Şamar oğlanı rolünden sıyrılmalıyız... - Mümin TOPÇU

Şamar oğlanı rolünden sıyrılmalıyız...


Genelde kendimizi büyük bir toplum, camia veya topluluk temsilcileri olarak tanımlıyoruz; fakat bütün olağanüstü ve ekstrem durumların dışında, kendi aile saadetimizin refahı üzerine bizler adeta titrerken, asıl bizim diye adlandırdığımız toplumun içindeki dinamikleri ise artık fazla umursamaz olduk.

Kendi geçmişimizi adeta reddederek, hatta öz etnik kimlik geleneklerimizden ve değerlerimizden bile uzaklaşarak süratla yabancı olmaktayız...

Dünyanın dört bir bucağına dağılmış olmamıza rağmen, bizim için esas olan ana vatanımız Türkiye'dir.

Bulgaristan'da yaşayan kardeşlerimizin veya başka devletlere yerleşmiş olanlarımızın kalplerinde her zaman bir yadsınamaz Türkiye sevdası yatar.

Memleketteki insanımız veya Türkiye'deki göçmenler, ayrı ayrı ele alınırsa, kendi aralarında güçlü bir bütünleşme ve dayanışma eksikliği apacık hissedilmekte.

Bulgaristan'daki son seçimler esnasında, göçmen camiası yeniden bir diriliş belirtisi sergiledi. Demek ki, arzu ettiği anda rüştünü ispatlayabiliyor. Bu kitlenin çok daha güçlü olduğunu gizlememize hiç gerek yok.

Yıllar boyu, Türkiye'nin demokrasi geleneğinden beslenen bir toplumuz. Kimseyi korkutmaya niyetimiz yok. Bizler artık üzerimizdeki ölü toprağının verdiği eziklikten ve cesaretsizlikten kurtulmalıyız. Kimseden bir eksik yanımız bulunmuyor, hatta artılarımız fazla. İki devlet ve iki dere arasında bize biçilen şamar oğlanı rolünden sıyrılıp gerçek gücümüzü göstermeliyiz...

Şimdiki Bulgaristan topraklarında doğup yetişen Türklerin resmi milli bayrağı, vatandaşı olduğumuz devletinkidir.

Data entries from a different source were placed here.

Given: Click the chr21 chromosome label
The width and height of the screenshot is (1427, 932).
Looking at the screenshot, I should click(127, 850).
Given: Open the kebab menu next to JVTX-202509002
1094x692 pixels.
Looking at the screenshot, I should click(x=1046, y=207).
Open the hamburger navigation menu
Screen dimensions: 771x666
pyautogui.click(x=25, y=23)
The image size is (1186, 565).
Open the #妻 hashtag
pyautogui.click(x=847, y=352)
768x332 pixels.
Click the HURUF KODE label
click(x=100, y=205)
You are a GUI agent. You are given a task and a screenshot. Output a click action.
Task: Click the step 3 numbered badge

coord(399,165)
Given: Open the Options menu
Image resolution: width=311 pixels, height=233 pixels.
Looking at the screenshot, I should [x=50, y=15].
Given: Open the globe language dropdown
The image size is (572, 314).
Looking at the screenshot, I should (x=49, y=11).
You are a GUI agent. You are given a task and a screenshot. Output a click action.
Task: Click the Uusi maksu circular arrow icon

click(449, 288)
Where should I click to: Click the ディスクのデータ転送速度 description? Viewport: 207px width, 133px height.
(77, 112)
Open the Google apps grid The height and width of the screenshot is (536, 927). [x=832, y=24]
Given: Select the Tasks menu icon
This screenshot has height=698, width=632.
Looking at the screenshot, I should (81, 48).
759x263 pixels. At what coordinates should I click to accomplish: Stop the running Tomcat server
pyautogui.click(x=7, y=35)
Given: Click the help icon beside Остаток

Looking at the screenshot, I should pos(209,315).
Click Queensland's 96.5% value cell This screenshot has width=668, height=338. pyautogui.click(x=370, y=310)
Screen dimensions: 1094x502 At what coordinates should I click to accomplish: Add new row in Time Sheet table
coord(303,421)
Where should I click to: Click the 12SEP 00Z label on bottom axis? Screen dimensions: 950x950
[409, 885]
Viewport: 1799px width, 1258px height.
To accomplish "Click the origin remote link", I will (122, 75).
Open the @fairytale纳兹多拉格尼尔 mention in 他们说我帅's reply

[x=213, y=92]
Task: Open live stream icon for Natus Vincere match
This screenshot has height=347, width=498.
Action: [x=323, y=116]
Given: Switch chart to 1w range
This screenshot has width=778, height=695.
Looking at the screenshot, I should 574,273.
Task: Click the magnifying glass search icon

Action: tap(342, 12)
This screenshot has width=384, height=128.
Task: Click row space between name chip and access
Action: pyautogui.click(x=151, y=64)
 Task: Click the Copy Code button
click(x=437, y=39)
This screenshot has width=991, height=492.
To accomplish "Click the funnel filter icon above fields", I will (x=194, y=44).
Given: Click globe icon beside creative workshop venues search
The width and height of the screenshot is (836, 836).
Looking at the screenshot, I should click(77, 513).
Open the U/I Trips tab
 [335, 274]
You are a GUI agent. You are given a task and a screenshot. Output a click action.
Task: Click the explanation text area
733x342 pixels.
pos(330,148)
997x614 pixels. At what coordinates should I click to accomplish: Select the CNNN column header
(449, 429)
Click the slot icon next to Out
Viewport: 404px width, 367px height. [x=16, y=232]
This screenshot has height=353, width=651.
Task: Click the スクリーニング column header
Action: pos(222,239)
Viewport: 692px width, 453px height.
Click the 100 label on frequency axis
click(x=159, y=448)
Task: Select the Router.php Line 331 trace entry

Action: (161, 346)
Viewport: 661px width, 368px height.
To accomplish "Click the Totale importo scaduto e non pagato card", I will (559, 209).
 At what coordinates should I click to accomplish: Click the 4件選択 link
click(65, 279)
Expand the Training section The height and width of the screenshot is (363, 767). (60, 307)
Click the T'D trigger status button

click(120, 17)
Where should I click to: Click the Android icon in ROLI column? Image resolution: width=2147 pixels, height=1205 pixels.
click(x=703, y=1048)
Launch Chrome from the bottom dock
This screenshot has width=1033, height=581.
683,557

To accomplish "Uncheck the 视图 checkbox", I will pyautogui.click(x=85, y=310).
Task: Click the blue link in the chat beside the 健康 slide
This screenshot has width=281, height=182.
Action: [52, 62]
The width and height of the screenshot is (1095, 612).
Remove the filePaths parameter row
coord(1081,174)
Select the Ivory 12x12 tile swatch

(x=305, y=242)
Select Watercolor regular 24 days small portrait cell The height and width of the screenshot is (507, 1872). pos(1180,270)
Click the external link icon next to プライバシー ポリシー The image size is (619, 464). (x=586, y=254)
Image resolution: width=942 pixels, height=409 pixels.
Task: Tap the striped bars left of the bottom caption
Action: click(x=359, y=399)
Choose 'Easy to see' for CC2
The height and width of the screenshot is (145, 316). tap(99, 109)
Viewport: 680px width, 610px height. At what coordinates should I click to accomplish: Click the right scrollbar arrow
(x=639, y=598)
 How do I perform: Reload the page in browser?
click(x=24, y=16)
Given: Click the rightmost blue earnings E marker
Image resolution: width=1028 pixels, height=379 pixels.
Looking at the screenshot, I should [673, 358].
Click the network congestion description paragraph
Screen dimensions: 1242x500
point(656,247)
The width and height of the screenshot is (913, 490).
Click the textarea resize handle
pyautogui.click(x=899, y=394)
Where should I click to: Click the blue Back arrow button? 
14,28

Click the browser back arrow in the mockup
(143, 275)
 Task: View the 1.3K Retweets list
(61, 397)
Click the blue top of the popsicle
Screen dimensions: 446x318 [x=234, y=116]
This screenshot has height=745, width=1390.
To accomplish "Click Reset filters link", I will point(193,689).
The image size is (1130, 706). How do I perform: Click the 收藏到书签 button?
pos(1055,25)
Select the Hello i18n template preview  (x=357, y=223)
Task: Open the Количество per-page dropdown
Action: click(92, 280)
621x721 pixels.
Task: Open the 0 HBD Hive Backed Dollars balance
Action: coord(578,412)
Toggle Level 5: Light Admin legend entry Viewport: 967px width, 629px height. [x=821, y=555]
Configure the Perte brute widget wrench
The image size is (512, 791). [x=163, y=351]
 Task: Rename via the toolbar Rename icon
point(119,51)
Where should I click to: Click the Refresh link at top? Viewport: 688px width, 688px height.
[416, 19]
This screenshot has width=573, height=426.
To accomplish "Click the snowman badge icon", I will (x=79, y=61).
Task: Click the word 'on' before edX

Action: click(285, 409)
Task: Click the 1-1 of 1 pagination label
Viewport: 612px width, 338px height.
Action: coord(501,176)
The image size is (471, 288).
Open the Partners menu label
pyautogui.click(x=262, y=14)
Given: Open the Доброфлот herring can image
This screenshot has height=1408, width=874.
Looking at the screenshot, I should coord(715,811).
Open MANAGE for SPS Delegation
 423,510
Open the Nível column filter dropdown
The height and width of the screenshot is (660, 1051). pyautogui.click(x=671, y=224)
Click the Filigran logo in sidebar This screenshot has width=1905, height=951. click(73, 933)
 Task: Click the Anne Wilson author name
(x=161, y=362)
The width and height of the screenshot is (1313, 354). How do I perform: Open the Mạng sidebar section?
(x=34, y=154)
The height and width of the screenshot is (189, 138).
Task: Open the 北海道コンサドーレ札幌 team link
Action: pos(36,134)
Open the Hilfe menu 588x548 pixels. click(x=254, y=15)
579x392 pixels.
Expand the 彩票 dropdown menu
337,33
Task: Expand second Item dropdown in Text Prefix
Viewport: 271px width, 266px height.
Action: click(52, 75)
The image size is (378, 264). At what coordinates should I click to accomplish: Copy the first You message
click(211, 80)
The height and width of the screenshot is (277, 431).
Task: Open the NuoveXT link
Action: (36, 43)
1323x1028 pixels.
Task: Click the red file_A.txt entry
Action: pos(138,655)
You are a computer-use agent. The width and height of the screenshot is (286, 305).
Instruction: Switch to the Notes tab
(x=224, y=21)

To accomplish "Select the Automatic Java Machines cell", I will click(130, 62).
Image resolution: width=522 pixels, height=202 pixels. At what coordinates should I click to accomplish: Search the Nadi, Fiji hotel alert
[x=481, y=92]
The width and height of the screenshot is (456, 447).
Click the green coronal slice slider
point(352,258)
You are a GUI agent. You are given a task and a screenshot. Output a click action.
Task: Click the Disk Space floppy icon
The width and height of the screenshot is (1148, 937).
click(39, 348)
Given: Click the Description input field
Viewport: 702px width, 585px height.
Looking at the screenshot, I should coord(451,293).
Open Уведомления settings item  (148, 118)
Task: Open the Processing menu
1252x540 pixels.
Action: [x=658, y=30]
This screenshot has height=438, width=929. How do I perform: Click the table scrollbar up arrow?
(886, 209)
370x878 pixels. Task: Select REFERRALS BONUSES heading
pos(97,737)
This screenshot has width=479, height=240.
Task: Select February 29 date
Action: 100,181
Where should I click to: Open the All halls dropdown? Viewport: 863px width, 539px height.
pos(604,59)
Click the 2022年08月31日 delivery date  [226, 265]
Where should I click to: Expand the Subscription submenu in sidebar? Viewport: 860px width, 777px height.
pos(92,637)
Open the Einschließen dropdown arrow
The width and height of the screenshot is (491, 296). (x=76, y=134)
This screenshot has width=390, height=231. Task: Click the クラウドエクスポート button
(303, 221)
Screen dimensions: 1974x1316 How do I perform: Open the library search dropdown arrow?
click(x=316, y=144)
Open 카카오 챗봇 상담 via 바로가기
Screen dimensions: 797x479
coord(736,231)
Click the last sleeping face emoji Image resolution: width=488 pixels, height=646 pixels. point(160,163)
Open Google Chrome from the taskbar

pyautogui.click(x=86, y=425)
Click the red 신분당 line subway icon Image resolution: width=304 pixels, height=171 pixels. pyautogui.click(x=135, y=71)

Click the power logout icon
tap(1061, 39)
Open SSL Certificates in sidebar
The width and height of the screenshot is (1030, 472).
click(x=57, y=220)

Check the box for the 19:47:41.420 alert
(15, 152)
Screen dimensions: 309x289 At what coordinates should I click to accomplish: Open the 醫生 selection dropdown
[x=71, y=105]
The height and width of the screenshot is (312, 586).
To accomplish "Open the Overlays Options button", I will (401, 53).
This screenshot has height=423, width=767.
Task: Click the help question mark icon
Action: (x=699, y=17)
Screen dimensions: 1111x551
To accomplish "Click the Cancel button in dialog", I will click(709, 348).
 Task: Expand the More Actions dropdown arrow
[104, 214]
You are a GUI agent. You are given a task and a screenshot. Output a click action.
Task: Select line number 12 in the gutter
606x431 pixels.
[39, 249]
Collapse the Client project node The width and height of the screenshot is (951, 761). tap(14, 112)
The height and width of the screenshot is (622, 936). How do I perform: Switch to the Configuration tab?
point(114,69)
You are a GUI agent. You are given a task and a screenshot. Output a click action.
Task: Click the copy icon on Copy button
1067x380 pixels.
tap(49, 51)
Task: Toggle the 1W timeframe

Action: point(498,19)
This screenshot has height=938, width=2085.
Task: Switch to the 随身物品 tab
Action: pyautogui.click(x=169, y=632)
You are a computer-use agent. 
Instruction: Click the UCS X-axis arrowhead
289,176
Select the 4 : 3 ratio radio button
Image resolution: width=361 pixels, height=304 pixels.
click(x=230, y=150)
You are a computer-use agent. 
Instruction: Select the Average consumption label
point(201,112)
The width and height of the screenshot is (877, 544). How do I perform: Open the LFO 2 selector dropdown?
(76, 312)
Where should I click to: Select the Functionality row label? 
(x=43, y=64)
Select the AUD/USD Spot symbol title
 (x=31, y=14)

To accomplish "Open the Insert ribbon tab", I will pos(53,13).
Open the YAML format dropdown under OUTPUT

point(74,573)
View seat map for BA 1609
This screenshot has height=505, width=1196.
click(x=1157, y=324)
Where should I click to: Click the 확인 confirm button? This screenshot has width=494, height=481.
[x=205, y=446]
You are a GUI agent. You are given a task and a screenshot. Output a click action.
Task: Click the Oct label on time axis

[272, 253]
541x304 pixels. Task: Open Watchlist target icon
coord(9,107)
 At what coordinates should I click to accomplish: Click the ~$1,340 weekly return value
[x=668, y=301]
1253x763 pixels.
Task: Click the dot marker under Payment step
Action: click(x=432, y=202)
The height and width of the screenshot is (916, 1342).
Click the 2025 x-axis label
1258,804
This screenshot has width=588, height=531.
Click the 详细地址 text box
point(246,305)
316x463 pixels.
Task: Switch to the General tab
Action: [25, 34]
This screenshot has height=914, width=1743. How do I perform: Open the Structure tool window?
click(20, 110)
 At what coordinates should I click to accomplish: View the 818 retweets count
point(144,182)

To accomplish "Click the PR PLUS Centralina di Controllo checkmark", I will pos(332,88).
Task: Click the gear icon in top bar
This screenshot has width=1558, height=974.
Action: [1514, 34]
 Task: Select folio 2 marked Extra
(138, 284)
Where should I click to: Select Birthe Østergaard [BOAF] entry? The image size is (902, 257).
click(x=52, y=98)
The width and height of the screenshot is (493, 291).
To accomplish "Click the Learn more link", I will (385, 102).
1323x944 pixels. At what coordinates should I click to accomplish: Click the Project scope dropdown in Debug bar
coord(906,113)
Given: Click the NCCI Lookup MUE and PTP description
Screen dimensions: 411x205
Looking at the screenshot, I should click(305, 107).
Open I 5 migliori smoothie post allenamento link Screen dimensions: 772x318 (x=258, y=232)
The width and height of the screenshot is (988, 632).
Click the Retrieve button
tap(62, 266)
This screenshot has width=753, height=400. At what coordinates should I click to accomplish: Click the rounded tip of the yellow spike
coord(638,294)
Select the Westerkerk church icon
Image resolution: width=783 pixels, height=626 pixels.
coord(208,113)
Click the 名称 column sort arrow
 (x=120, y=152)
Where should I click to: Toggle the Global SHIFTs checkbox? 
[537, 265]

Her zaman bu bayrağa ve devletin bütünlüğüne karşı saygı besledik; fakat sadece bizim etnik toplumu simgeleyecek bir bayrağımız veya flamamız kabul görmedi. Halbuki eski zamanlardan beri her toplumun, kabilenin ve ailenin bayrağı olmuştur.

Bayrak, bir ülkenin bağımsızlığını simgeler ve bir ulusun milli değerlerini yansıtır. Bir azınlık toplumunun sembolik bayrağı veya işareti ise üyeleri arasında aidiyet duygusunu canlı tutar; birliği pekiştirir; geçmiş ile gelecek arasındaki bağı canlı tutar...

Komünist rejimi yıktıktan sonra güzel bir sembolümüz oluşmuştu, zeytin dalı ve beyaz güvercin simgesi aslında bizim toplumu yansıtıyordu; ama son dönemde pek kullanılmaz oldu ve rafa kaldırıldı.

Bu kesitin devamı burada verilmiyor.